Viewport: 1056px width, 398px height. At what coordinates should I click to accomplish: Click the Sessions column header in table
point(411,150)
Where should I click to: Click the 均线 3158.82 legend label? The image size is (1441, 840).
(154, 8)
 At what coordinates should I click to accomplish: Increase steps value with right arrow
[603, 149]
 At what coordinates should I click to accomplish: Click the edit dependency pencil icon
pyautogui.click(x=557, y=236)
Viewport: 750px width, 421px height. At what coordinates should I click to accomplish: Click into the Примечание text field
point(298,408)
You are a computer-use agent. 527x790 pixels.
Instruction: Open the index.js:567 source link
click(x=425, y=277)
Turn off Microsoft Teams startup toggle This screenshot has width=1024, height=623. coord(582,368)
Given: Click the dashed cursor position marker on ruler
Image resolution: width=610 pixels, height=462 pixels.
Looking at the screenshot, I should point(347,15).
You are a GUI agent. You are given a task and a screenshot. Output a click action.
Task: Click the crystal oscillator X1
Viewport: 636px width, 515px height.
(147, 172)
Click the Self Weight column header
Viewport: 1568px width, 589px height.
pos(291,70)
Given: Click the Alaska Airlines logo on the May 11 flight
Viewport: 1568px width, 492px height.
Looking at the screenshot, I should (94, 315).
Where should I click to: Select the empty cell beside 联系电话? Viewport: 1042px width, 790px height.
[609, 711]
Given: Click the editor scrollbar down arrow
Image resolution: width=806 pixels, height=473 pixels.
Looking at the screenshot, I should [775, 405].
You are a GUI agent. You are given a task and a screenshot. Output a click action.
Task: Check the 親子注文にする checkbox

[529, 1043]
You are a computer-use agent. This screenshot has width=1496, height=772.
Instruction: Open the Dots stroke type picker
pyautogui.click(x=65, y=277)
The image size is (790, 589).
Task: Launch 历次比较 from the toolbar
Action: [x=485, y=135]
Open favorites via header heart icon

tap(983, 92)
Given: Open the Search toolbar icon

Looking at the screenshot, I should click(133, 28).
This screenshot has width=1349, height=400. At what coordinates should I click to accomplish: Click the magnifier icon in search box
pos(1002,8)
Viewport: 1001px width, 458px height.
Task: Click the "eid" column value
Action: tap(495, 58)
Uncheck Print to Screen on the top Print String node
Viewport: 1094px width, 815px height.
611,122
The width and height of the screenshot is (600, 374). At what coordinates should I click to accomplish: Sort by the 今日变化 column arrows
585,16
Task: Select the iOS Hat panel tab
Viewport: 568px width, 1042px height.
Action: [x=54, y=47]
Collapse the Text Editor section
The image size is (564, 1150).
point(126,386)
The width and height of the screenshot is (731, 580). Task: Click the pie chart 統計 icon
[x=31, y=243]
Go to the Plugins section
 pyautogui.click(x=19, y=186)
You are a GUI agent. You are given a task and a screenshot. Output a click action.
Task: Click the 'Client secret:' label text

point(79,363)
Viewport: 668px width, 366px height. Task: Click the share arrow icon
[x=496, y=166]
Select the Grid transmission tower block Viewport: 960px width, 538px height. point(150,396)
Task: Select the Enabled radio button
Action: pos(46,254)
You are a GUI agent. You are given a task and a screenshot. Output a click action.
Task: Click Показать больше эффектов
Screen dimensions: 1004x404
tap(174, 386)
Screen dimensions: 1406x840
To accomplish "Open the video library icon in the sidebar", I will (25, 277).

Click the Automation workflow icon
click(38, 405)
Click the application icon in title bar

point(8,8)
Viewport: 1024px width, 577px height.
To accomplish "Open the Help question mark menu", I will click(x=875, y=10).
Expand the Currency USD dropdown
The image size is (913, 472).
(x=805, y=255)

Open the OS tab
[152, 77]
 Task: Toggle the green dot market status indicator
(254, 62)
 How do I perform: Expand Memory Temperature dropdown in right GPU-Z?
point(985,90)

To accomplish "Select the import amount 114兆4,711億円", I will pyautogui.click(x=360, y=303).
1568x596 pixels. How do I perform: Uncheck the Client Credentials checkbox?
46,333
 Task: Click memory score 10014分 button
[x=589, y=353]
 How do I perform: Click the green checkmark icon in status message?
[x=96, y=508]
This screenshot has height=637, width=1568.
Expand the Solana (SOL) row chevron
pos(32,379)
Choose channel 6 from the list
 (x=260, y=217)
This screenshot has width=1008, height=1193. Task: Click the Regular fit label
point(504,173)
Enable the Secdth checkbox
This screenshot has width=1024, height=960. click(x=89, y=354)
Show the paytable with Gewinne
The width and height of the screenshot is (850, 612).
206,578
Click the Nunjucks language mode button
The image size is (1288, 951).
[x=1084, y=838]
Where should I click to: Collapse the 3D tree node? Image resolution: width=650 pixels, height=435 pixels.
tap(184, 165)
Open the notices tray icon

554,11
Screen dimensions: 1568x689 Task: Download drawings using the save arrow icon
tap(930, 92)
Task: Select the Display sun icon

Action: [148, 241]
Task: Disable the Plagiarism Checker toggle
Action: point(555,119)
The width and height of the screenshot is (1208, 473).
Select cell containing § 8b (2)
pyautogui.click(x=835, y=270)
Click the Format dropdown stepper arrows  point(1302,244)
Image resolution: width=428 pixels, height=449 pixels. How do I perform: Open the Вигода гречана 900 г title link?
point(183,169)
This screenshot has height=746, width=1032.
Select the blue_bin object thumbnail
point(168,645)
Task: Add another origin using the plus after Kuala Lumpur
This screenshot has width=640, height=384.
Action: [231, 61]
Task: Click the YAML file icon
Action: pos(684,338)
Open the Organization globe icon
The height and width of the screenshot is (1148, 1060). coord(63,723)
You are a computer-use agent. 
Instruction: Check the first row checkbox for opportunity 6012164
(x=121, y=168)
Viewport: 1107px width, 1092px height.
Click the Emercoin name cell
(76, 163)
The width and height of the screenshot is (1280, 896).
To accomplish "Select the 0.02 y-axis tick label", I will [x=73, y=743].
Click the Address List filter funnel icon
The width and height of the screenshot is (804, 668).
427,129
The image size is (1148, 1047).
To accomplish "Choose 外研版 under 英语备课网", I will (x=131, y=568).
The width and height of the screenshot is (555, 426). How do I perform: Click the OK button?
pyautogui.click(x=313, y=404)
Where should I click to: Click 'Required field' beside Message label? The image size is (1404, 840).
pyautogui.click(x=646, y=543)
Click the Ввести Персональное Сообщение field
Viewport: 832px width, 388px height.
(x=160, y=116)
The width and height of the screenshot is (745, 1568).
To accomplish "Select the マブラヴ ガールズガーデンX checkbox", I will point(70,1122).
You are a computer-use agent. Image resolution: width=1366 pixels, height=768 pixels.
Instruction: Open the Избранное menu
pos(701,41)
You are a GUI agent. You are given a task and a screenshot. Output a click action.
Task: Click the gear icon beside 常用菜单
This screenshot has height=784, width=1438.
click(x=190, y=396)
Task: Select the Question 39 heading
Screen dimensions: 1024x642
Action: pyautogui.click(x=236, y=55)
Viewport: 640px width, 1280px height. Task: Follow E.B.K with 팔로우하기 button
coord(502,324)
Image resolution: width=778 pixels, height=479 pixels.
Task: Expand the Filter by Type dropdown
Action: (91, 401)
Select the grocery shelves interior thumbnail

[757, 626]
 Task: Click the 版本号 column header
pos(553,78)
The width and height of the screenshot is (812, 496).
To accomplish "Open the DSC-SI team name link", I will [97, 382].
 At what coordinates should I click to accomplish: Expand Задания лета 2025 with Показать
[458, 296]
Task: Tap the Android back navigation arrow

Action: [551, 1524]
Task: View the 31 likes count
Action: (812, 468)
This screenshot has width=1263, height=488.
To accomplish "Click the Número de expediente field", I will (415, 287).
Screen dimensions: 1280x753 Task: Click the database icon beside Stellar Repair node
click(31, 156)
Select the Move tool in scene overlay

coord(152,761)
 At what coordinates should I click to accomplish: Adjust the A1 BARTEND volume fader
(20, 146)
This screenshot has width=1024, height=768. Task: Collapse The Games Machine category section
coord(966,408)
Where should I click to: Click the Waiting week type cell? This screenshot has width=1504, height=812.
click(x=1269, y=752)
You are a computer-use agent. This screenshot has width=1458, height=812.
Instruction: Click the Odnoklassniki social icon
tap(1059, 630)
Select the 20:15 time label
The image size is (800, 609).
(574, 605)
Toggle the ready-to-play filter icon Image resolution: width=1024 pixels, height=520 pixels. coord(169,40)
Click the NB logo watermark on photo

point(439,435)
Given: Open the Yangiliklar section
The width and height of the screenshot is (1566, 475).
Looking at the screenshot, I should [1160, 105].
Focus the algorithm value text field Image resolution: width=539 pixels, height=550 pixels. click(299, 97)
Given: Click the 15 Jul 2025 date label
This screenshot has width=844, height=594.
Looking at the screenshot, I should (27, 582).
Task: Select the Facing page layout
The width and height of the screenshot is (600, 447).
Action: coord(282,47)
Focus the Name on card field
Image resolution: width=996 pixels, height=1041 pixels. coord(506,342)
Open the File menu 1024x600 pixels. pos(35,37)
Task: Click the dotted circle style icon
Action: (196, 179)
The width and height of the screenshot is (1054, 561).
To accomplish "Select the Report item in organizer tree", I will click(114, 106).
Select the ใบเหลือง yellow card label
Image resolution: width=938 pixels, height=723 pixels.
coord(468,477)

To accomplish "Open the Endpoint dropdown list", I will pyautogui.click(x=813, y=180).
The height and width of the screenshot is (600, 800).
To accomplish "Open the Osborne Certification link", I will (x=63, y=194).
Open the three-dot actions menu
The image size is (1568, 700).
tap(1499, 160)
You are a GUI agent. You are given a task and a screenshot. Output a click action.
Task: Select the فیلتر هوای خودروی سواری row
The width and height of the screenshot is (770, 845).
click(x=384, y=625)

------------------------------------------------------------------------

◆ **EXERCISE BRIEF**:
Among the records above, extract exactly the lines from the line with "The width and height of the screenshot is (850, 612)." to the line with "The width and height of the screenshot is (1208, 473).", both lines included, and leave out the rest.

◆ **REPLY**:
The width and height of the screenshot is (850, 612).
206,578
Click the Nunjucks language mode button
The image size is (1288, 951).
[x=1084, y=838]
Where should I click to: Collapse the 3D tree node? Image resolution: width=650 pixels, height=435 pixels.
tap(184, 165)
Open the notices tray icon

554,11
Screen dimensions: 1568x689 Task: Download drawings using the save arrow icon
tap(930, 92)
Task: Select the Display sun icon

Action: [148, 241]
Task: Disable the Plagiarism Checker toggle
Action: point(555,119)
The width and height of the screenshot is (1208, 473).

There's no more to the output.